When it comes to maintaining – and oftentimes improving – both physical and mental health, there’s no activity that packs in more benefits than regularly attending church. For seniors, being part of a church community is an almost guaranteed pathway to a better social life, better overall fitness, and cleaner living. As they age, seniors can turn to friends, family, community organizations, and support groups to help them cope with various struggles – but the church can be all of those things rolled into one.


An automatic support group

When you participate in a church community, you’re gaining dozens of friends in about the easiest way possible. As we age, we often lose contact with friends due to various reasons – geography, health, mobility issues, etc. Having a set community full of local people who, as a tenet of their faith, welcome you into the fold, can help seniors struggling to build new relationships.

This church support group will be there to keep tabs on your wellbeing. If you don’t show up to church, you’ll have more than one or two people calling or visiting. If you need support to cope with an illness, you’ll have it. If you need to talk to someone about depression or anxiety, you’ll have that ear.


A new sense of purpose

Seniors often suffer from a lack of purpose as they age. They retire. Their families become self-sufficient. They lose their spouses. This lack of purpose can be mentally challenging for some. People like to be depended on.
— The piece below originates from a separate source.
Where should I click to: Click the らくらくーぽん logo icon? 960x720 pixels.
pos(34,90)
A church community can provide this. When you’re part of a bigger group, people depend on you for various things. Not only that, but churches specifically provide outreach, giving seniors a chance to give back to their community through charity and good works projects.
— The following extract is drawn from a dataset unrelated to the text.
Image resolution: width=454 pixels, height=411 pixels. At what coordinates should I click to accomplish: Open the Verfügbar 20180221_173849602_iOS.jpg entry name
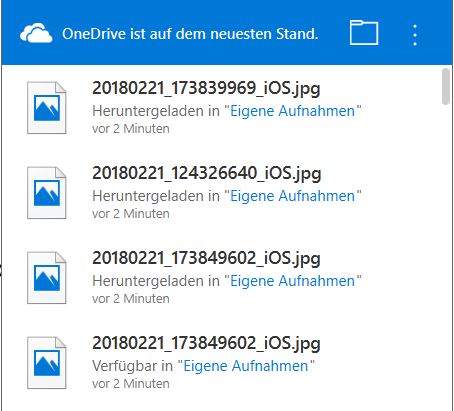tap(206, 344)
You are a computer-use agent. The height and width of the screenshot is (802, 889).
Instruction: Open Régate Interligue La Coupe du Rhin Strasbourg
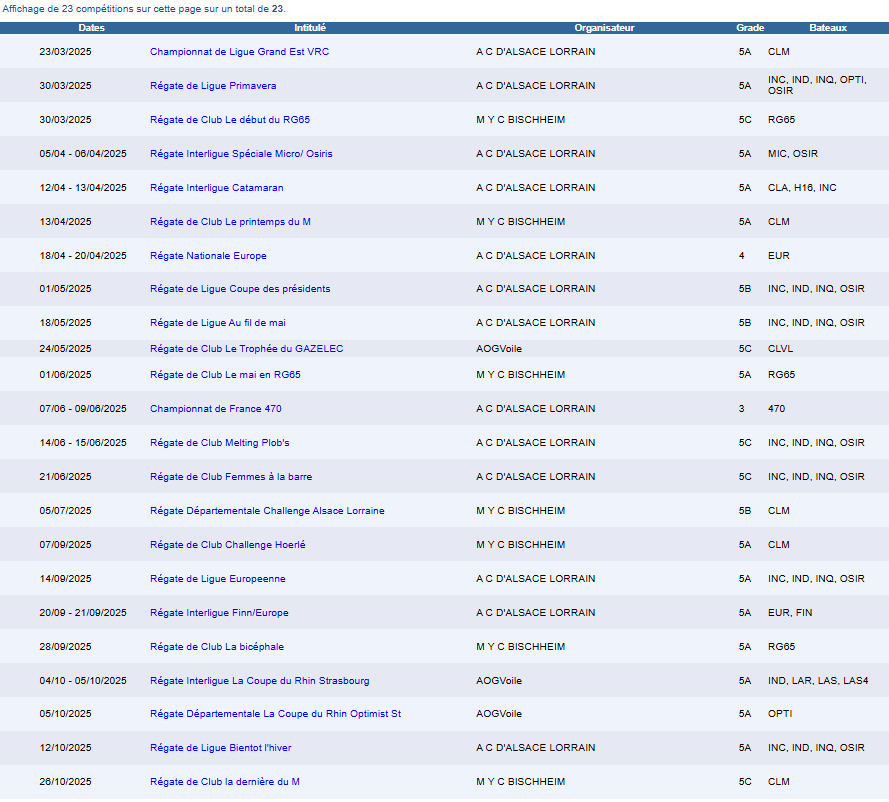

“The selflessness that comes from going to church encourages one to action. Places of worship oftentimes promote service and goodwill action and will host a variety of events for volunteering, enabling one to teach, guide, and help others,” notes


A boost to the body and mind

Studies have shown that staying social as we age reduces our risk of death from a number of causes. Church provides opportunities to be social – which is incredibly important for aging adults. Between worship services, potlucks, bible study, and other community events, seniors often socialize with church friends multiple times per week. Being social can help to stave off cognitive decline and help to prevent seniors from falling into depression caused by loneliness.

Church also provides a boost to seniors’ physical health. By being “forced” to get up and get moving multiple times a week, seniors get much needed exercise. Seniors can also become involved in various groups at church that promote exercise like walking clubs, gardening clubs, and sporting teams.


An alternative to substance abuse

Seniors are just as susceptible to substance abuse – if not more so – than younger age groups. Loneliness, depression, lack of purpose, chronic pain, and tragic life events can all cause seniors to turn to drugs and alcohol for comfort. Substance abuse is unhealthy in anyone, but it’s especially harmful to seniors who are often already suffering from other medical conditions. Seniors also take more prescription medication, which can lead to drug complications. Not only that, but seniors’ ability to metabolize alcohol is weaker. This means that drug and alcohol abuse can be especially harmful – and even deadly – to seniors.

Church provides an alternative for those struggling with substance abuse – a place to find comfort that’s not the bottom of a bottle. For those in recovery, the social support system and physical activity that a church can provide is vital.